Extracellular polymeric substances mediate defect generation and phytotoxicity of single-layer MoS.

Two-dimensional transition metal dichalcogenide (TMDC) nanomaterials have attracted tremendous research interest in various fields, but the effects of eco-corona formation on the transformation mechanisms and ecological risk of TMDCs remain largely unknown. The effect of eco-corona formation on TMDC reactivity was explored using extracellular polymeric substances (EPS) as the eco-corona constituents and single-layer molybdenum disulfide (SLMoS) as the model TMDC. We found that EPS promoted lattice distortion and the formation of defects (sulfur vacancies and pores) on SLMoS after it was aged (precoated) with EPS under simulated visible-light irradiation. In addition, the EPS-corona induced higher free radical (especially hyperoxide radical) photogeneration by SLMoS. Furthermore, compared to pristine SLMoS, SLMoS-EPS exhibited stronger developmental inhibition, oxidative stress, membrane damage, photosynthetic toxicity and metabolic perturbation effects on Chlorella vulgaris.
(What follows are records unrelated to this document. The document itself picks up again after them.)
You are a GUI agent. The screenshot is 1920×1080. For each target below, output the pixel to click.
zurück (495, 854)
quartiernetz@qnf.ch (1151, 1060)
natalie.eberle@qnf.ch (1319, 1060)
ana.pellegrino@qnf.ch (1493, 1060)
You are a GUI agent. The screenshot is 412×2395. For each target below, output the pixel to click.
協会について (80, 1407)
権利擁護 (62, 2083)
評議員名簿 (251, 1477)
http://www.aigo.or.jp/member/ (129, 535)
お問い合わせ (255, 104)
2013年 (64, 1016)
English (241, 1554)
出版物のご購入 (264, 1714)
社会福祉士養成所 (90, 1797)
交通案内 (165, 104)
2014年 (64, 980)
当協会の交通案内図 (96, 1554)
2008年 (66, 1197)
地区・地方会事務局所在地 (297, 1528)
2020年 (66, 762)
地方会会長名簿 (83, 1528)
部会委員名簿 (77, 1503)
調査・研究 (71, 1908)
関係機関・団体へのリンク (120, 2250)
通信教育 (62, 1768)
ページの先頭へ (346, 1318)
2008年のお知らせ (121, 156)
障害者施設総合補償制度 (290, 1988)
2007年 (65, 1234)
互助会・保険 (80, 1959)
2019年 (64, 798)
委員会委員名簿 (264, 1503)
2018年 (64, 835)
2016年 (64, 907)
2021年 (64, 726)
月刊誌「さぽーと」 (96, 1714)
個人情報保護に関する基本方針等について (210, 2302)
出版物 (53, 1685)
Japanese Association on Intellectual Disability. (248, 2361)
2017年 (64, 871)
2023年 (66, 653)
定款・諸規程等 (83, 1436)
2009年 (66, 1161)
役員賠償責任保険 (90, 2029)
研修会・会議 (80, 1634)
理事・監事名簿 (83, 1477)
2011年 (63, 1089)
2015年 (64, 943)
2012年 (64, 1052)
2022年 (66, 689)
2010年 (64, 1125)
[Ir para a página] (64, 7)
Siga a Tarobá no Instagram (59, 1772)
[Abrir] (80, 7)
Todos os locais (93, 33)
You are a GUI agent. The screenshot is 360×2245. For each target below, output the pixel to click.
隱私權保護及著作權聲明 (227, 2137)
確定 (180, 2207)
However, the endocytosis pathway (especially macropinocytosis) of SLMoS entry into C. vulgaris was inhibited by EPS. Metabolic and transcriptomic analyses revealed that the enhanced toxicity of SLMoS-EPS was associated with the downregulation of fatty acid metabolism and transcription related to photosynthesis, respectively. The present work provides mechanistic insights into the roles of the EPS-corona on the environmental transformation and phytotoxicity of TMDCs, which benefit environmental safety assessments and sustainable applications of engineered nanomaterials.